It's no secret that Benjamin Franklin is one of my heros. He was random, fun, wise, creative and loved life. He was also no stranger to work. In 1729 he published "A Modest Enquiry into the Nature and Necessity of Paper Currency" in which he explains that without labor, money, gold or any other currency has absolutely no value. During this time, there were many people who were love-struck with the possibility of digging up a pirate's booty (not the hind end...his loot). They would spend money, time and labor to dig holes in "hopes" of finding the stolen goods. So...basically stealing from a thief. What a waste! Not to mention having to make conscious efforts to avoid these rather large gopher holes! It kind of reminds me of what happened to so many people as they blazed the country to get to California during the Gold Rush. So many lost everything and gained nothing, returning home empty handed.
My buddy Ben said:
"The riches of a country are to be valued by the quantity of labour its inhabitants are able to purchase, and not by the quantity of silver and gold they possess...Trade in general being nothing else but the exchange of labour for labour, the value of things is...most justly measured by labour."
He had a friend in Agricola of Chester County who gave his son a good plantation. The father told the son, "My son, I give thee now a valuable parcel of land; I assure thee I have found a considerable quantity of gold by digging there; thee may'st do the same. But thee must carefully observe this: Never to dig more than plough-deep."
(Benjamin Franklin by Carl Van Doven, pgs 98, 102)
That my friends, is excellent advice.
The April 1978 General Conference has a little more to add to this topic. The then, Elder Boyd K. Packer said:
The Welfare handbook instructs: “[We must] earnestly teach and urge Church members to be self-sustaining to the full extent of their powers. No true Latter-day Saint will … voluntarily shift from himself the burden of his own support. So long as he can, under the inspiration of the Almighty and with his own labors, he will supply himself with the necessities of life.” (1952, p. 2.)
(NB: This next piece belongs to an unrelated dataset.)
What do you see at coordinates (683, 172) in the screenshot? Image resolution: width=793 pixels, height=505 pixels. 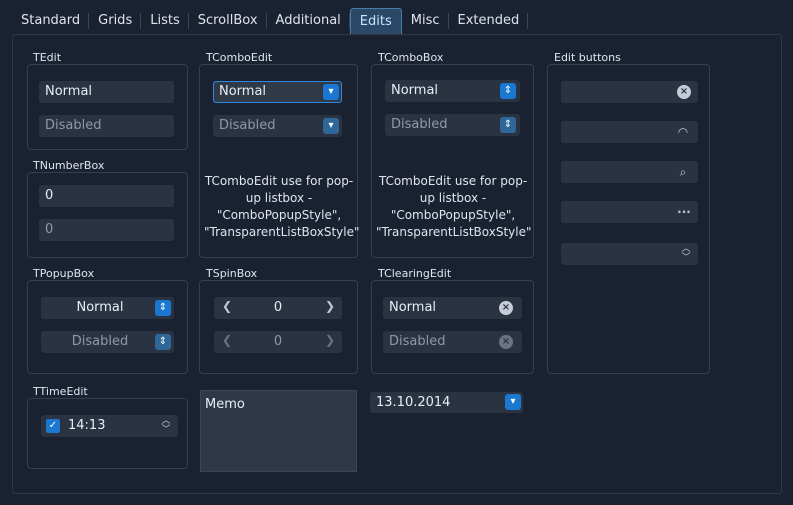 I see `search-icon: ⌕` at bounding box center [683, 172].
If a member is unable to sustain himself, then he is to call upon his own family, and then upon the Church, in that order, and not upon the government at all.
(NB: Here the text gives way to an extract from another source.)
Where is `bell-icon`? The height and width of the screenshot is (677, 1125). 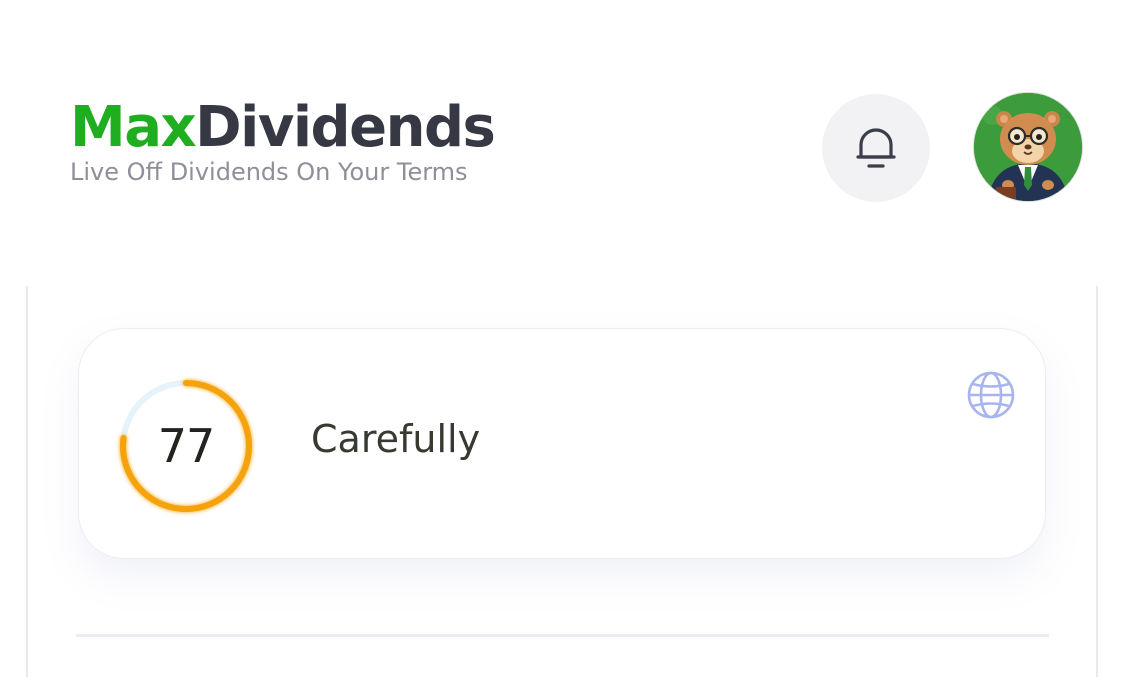
bell-icon is located at coordinates (876, 148).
conference/1978/04/solving- emotional-problems-in-the- lords-own-way?lang=eng
This brings me to today. We have people who have saved for college educations to find out that that savings may be in vain because government overreach wants to make everything free. Many people put savings aside thinking they will get their necessities later and put off becoming self-reliant because there is a lot of time for that later. Currency can be a very fragile thing. Especially for the consumer hungry, production starving USA.
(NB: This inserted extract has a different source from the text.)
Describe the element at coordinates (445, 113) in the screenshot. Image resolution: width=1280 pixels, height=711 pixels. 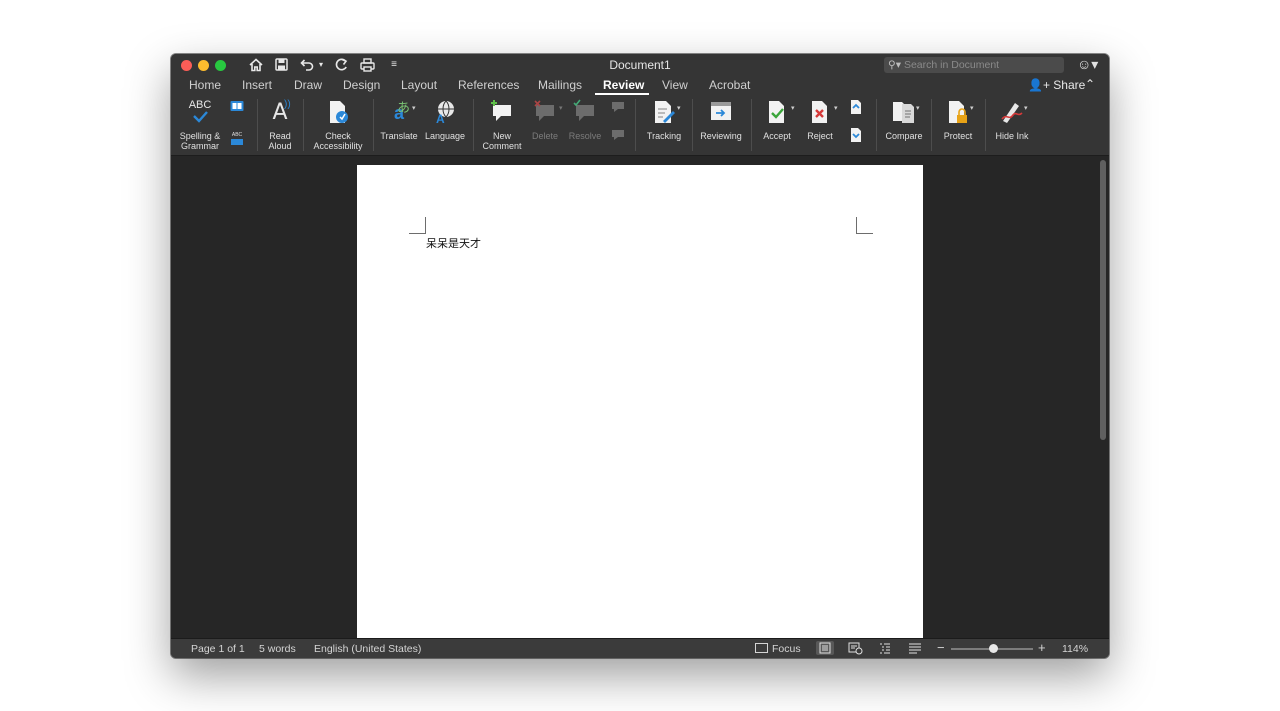
I see `language-globe-icon: A` at that location.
President Brigham Young said during the time of the Gold Rush, " Never let anything go to waste. Be prudent, save everything, and what you get more than you can take care of yourselves, ask your neighbors to help you... But pause for a moment, and suppose you had millions of bushels [of wheat] to sell, and could sell it for twenty dollars per bushel, or for a million dollars per bushel, no matter what amount, so that you sell all your wheat, and transport it out of the country, and you are left with nothing more than a pile of gold, what good would it do you?You could not eat it, drink it, wear it, or carry it off where you could have something to eat. The time will come that gold will hold no comparison in value to a bushel of wheat. Gold is not to be compared with it in value."
Brigham Young, Journal of Discourses
Even though I seem to be a bit quote happy today, there is still so much to be gained from all of these wise men. Saving money is a wise thing to do; however, according to President Young, gold (or cash or bit coin) will hold no comparison to wheat (or anything else that people work for). What if I won the lottery or happened upon a pirate stash? All of my problems wouldn't vanish. Some of them would, but what would I gain from not working for it? Notta whole hecka. Adam was able to eat bread because he had a sweaty face (I know, sounds weird) - but it was a blessing to him. And so it will also be to us.